Last year we conducted some research for a health insurance group here in the Southeast. The focus was on improving the customer experience, but we also asked consumers a series of questions about what they really wanted from their health insurance. Here are some of the topline findings:
1ne: Consumers want their health insurers to treat them like customers not expendable people. They felt that it was “their money” and wanted more of a say in their benefits. This was true for respondents who had company sponsored insurance as well as private insurance.
2wo: They want insurers to give rebates to customers who take steps to control their health through exercise and diet. As one person said “I work out five days a week. Why should I pay the same as someone who is overweight and eats cheeseburgers, three days a week?”.
3hree: They want insurers to help them navigate the complex maze of healthcare based on what’s best for the them, not the insurers costs”.
4our: Better customer service with people who really want to help. No phone trees and no wait times.
5ive: “Help me understand what is happening and why”. The idea of a personal insurance coordinator when a patient checks into the hospital was very highly received. Patients want to know why doctors want an MRI or why they are being seen by three different doctors.

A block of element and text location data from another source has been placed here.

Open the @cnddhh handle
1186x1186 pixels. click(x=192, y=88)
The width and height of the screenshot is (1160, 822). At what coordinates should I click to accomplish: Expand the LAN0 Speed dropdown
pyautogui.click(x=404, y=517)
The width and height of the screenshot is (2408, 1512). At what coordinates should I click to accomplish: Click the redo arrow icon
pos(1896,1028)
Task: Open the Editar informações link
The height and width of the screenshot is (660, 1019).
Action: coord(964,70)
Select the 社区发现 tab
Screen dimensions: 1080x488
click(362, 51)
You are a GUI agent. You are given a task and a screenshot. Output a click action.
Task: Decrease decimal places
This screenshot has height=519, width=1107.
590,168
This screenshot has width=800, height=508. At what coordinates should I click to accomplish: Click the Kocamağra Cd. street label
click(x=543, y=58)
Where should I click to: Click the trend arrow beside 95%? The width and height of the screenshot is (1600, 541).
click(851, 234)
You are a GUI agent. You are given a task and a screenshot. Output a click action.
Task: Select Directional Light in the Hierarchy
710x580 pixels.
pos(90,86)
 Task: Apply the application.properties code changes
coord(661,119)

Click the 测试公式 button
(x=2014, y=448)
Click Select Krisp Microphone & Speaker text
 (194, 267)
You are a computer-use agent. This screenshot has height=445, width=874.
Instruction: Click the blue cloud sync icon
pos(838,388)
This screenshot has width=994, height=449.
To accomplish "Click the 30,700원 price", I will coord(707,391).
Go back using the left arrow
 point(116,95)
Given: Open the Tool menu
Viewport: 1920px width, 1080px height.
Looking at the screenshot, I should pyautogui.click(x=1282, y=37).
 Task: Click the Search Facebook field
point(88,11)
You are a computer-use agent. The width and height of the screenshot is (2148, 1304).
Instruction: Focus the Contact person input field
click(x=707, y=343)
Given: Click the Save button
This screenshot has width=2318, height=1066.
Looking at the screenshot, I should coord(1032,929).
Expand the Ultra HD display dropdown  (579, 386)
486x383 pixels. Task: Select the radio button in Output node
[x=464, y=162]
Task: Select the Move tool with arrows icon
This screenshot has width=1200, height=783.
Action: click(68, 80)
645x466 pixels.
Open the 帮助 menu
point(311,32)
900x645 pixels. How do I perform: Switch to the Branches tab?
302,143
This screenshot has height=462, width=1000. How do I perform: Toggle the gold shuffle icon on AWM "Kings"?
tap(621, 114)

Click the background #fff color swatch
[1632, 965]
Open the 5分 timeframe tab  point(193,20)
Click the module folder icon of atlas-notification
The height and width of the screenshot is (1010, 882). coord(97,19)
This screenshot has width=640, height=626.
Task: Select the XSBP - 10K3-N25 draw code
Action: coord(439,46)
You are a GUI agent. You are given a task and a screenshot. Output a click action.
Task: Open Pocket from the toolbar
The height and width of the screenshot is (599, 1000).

6ix: Everyone felt that insurers should not be able to terminate anyone’s insurance and that preexisting conditions should be covered. They were very vocal about this and continued without our moderator for some time.
Finally, when asked for a way to control costs suggestions ranged from “negotiate with hospitals and pharma companies for better prices to charge higher premiums for people who don’t make an effort to take care of themselves”. However, they all said that the premiums should not be so high that people could not afford insurance. The vast majority, (87%) also said that they did not feel the government could come up with a solution because of the influence of healthcare companies.
This was a qualitative research conducted in June/July 2016 with 127 people with either private or company health insurance.